** Input data follows **

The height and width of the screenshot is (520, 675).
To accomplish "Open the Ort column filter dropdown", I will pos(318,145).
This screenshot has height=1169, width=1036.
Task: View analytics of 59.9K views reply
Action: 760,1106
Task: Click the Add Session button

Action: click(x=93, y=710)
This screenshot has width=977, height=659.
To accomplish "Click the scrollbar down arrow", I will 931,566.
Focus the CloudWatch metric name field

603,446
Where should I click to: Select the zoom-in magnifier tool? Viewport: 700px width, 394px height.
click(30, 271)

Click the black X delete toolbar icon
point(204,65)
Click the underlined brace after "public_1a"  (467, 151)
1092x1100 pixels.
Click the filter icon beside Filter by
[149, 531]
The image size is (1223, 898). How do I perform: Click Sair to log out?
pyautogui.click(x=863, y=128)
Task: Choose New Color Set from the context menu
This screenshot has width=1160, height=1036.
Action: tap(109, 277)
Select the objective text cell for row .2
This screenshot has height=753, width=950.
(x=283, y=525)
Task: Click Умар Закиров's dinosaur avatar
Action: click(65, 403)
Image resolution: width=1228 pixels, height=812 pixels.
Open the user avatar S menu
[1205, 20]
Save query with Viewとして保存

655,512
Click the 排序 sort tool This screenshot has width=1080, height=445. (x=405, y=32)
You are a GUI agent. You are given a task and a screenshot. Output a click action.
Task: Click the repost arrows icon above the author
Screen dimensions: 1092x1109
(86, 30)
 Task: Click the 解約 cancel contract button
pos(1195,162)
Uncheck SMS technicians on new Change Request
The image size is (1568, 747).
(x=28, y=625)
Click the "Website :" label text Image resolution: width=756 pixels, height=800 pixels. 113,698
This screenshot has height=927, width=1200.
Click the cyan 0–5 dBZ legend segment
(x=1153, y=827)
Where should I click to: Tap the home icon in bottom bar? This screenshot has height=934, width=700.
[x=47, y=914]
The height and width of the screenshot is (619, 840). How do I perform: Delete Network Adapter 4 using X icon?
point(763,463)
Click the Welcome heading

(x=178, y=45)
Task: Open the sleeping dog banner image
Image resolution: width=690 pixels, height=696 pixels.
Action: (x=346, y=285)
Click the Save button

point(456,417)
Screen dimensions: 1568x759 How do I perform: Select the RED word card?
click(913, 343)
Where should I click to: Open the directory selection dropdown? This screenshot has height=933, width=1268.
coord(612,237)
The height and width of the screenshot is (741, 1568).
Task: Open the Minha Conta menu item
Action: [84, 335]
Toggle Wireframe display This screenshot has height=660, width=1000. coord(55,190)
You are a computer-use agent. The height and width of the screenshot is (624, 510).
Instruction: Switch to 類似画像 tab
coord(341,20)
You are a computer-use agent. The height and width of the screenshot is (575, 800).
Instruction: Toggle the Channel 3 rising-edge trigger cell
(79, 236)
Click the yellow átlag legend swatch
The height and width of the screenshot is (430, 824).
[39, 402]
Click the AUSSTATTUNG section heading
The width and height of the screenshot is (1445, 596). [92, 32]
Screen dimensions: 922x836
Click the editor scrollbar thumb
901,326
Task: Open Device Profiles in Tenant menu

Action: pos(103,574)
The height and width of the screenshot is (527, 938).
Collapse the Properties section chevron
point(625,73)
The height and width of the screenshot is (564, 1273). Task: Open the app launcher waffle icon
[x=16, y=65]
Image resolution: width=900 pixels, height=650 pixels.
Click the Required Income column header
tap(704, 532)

** End of Input data **

● **Exercise goal**
Above are the entries; copy out every line among them that contains the word "agent".

● **Answer section**
You are a GUI agent. You are given a task and a screenshot. Output a click action.
You are a computer-use agent. The height and width of the screenshot is (624, 510).
You are a computer-use agent. The height and width of the screenshot is (575, 800).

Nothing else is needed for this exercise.